I'm just using the vanilla (local) configuration. The situation is so
bad that lately I'm seeing durations like:
generate: 2h 48' (-topN 20000)
fetch: 1h 40' (200 threads)
updatedb: 2h 20'
This because both generate and updatedb perform filtering, and are
single-threaded. Before I enforced filtering on updatedb, that phase
last only few minutes. But if I don't filter in updatedb, the database
gets polluted by URL's that will never be fetched.

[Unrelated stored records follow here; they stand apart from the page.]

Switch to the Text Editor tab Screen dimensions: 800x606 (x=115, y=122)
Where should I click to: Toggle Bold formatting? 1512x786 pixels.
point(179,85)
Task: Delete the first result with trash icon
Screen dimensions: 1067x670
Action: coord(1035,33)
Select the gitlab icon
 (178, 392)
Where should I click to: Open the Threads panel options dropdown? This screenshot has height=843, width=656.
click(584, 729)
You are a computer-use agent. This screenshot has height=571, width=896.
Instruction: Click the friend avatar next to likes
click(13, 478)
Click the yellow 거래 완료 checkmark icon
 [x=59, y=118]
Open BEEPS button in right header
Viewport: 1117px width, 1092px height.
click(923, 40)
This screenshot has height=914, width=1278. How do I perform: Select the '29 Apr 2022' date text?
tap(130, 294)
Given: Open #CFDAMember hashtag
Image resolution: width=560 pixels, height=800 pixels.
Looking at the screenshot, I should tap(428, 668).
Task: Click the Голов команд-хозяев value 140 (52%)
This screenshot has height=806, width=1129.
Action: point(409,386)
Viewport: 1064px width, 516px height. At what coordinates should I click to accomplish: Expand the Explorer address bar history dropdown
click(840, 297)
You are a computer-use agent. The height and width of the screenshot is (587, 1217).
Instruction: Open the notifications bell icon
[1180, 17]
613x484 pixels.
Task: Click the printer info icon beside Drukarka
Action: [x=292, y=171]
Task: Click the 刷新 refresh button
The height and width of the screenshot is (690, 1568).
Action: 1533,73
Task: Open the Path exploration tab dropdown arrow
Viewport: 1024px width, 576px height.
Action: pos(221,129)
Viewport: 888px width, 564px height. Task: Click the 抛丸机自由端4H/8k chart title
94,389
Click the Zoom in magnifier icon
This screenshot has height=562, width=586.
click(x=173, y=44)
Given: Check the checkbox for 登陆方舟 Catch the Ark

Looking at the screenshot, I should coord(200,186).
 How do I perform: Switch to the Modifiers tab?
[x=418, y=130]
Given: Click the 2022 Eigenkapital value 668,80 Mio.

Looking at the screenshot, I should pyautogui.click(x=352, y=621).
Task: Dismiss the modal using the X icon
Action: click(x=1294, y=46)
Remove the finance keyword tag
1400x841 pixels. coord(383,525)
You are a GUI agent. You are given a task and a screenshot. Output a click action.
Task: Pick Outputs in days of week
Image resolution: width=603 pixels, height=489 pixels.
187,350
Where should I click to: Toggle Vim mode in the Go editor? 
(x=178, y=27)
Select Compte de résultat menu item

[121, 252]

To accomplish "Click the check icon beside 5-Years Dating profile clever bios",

In my experience, using multiple threads for DNS lookup doesn't help
that much. What helps A LOT (like several orders of magnitude) is
using a local DNS cache, or even two-level DNS cache (one cache per
node, one cache per cluster).
I do have a local cache, but the problem is especially serious with
negative responses, which are usually not cached - despite RFC2308).